You may think you’re at perfect peace when you sleep, but the truth is that your brain is active. In fact, your brain and your body move in and out of several different stages of sleep through the night. Each has different characteristics, so scientists can always tell what stage a person is in, especially if the sleeper’s brain waves are being monitored.
Altogether, there are five stages of sleep. Four of these, Stages 1-4, are non-REM sleep. The last one is REM sleep. Most people cycle through these throughout the night, about once every 90 minutes. However, you spend more time in different stages at different times of night, and each person’s sleep cycles are slightly different.
Want to learn more? Here are the stages we all go through when we sleep.
This is the lightest stage of sleep. You can drift in and out of stage 1 sleep and may have the sensation that you can’t possibly keep your eyes open any longer. You are basically transitioning into true sleep.
In Stage 1, your body is beginning to slow down. Your brain waves are slightly slower than they are when you’re awake, but otherwise not much has changed there. Your respiration rate and heart rate will begin to slow down, though your body temperature remains the same as it was before.
The body’s muscles retain some tension in Stage 1, though they begin to relax. If you have ever experienced the sensation of falling and twitched yourself awake, that happens in Stage 1 sleep. Stage 1 usually lasts for 10 minutes or less, and it’s easy to wake up from this sleep. In fact, many people woken during Stage 1 don’t think that they actually slept at all.
Stage 2 sleep is a continuation of Stage 1. The brain waves slow significantly, though they usually show some instances of heightened, flurried activity. Eye movement ceases, and the heart and lungs slow even more. The body’s temperature also begins to fall during Stage 2, further preparing for deep sleep.
During Stage 2, most people are still fairly easy to waken. They can answer the phone straight out of sleep and still be coherent enough that the person on the other end may not be able to guess that they were sleeping at all.
You spend most of your night in Stage 2 sleep, passing through it every time you move from lighter to heavier sleep and back again. In fact, some people spend as much as half the night here.
Stages 3 & 4
Stages 3 and 4 together make up deep sleep. The brain waves here have slowed significantly from their usual daytime patterns, forming the long, slow waves that scientists call delta waves. In Stage 3, these waves can be broken up by smaller, faster waves, while Stage 4 is characterized exclusively by delta waves.
In these stages, your heart and respiration rates have slowed as much as they’re going to, which is usually a significant change from where they are when you’re awake.
People who wake up during these stages of sleep often become groggy and even confused. They may be very hard to rouse, requiring you to touch them or shake them rather than just talk to them. These are the stages where people experience night terrors, sleepwalking, and more.
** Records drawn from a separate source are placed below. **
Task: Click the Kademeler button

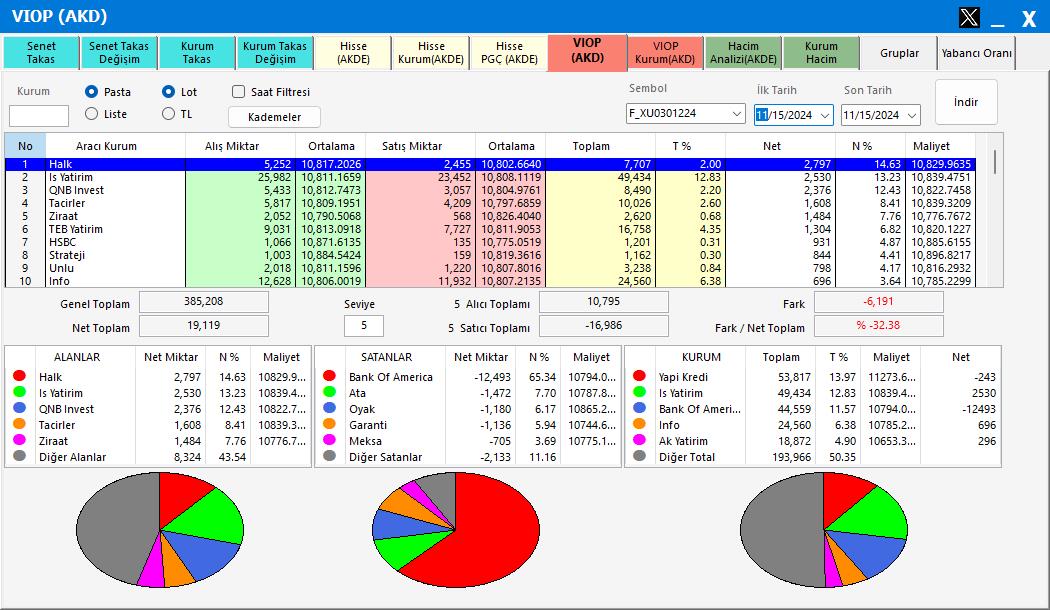Action: tap(274, 117)
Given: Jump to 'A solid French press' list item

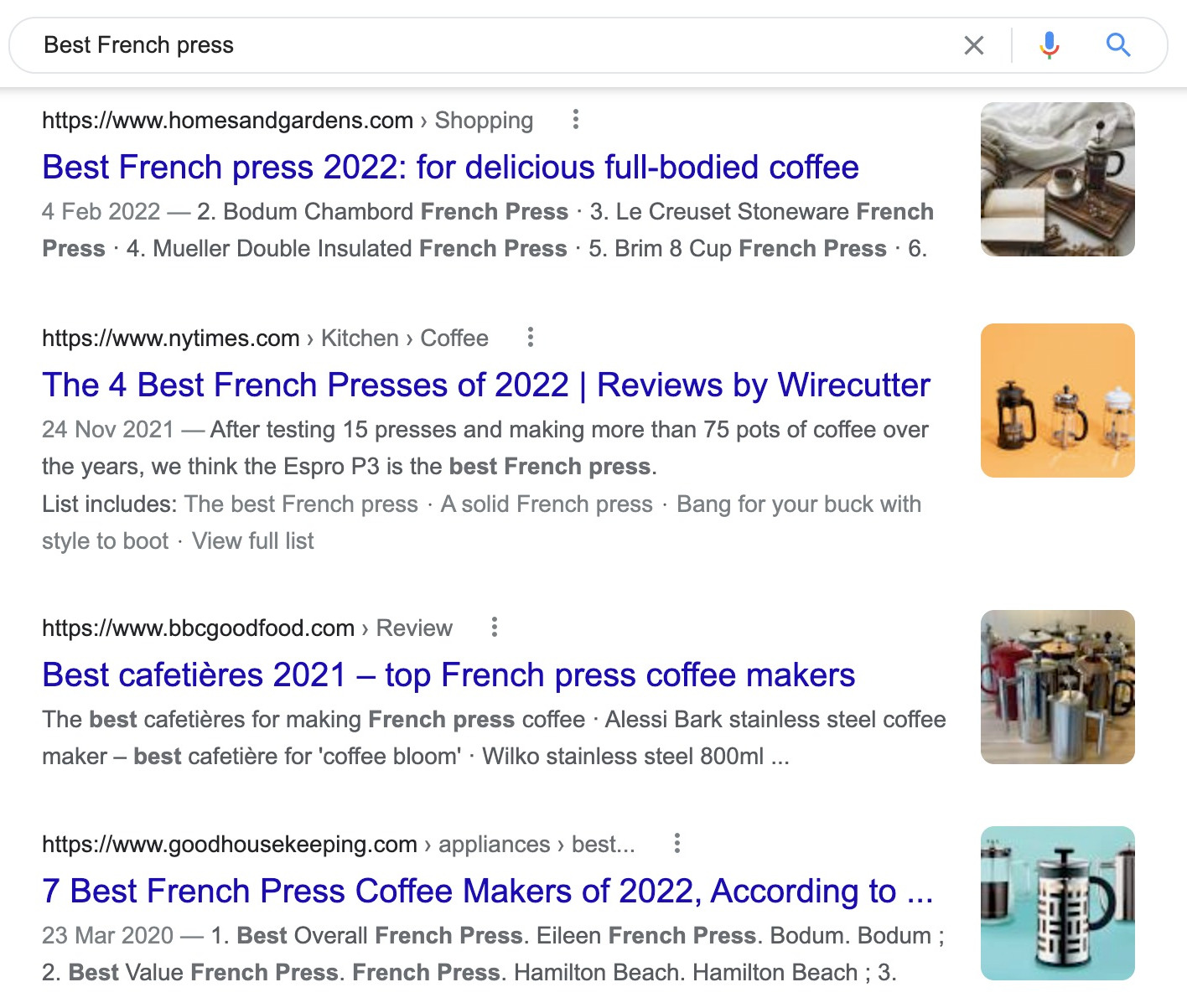Looking at the screenshot, I should click(547, 504).
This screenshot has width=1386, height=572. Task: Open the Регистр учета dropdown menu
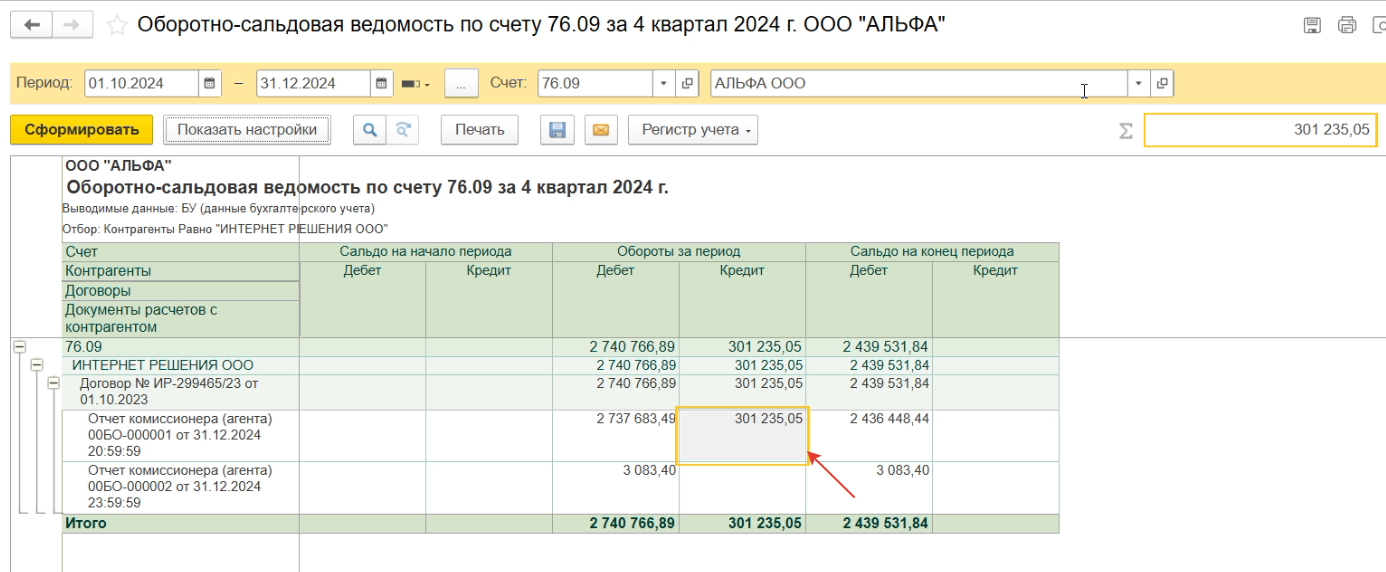(x=692, y=130)
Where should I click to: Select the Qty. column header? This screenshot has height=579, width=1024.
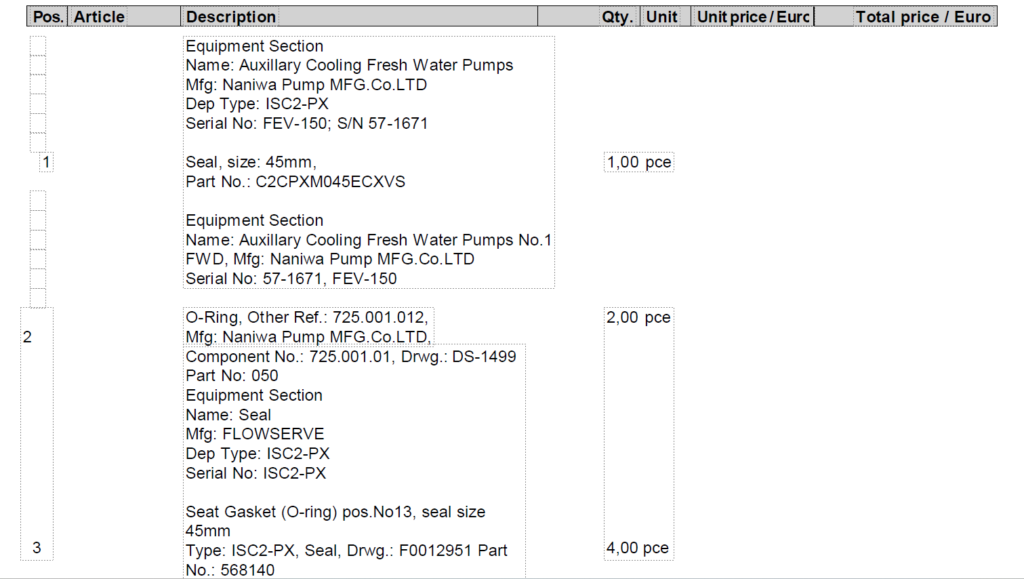click(x=617, y=16)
REM sleep is different from the other stages of sleep in that the brain becomes more active, sometimes as active as it is during the day. However, the body is paralyzed during this sleep cycle. It’s probably a good thing since we tend to dream while we’re in REM sleep. The paralysis keeps us from acting out all of our dreams!
The rest of the body returns to a near-normal state, too. Both the heart rate and the respiration rate pick up again, and eye movement returns, too. Researchers aren’t sure exactly what the eyes are doing during REM sleep, though they posit that they may be moving along with a dream.
People who struggle with sleep apnea or other sleep disorders can struggle during REM sleep. Because their muscles are paralyzed, their airways can collapse completely. Many of them have trouble breathing after this happens, as they can’t fully restore the airways while asleep.
Most people experience more REM sleep as it gets closer to morning. This might be the reason why so many of us awaken straight from a dream.
Sleep is fascinating and more complex than most of us think. The more we begin to understand about when, how, and why we sleep, as well as what goes on while we sleep, the better we can become at making sure we are all getting the sleep we need.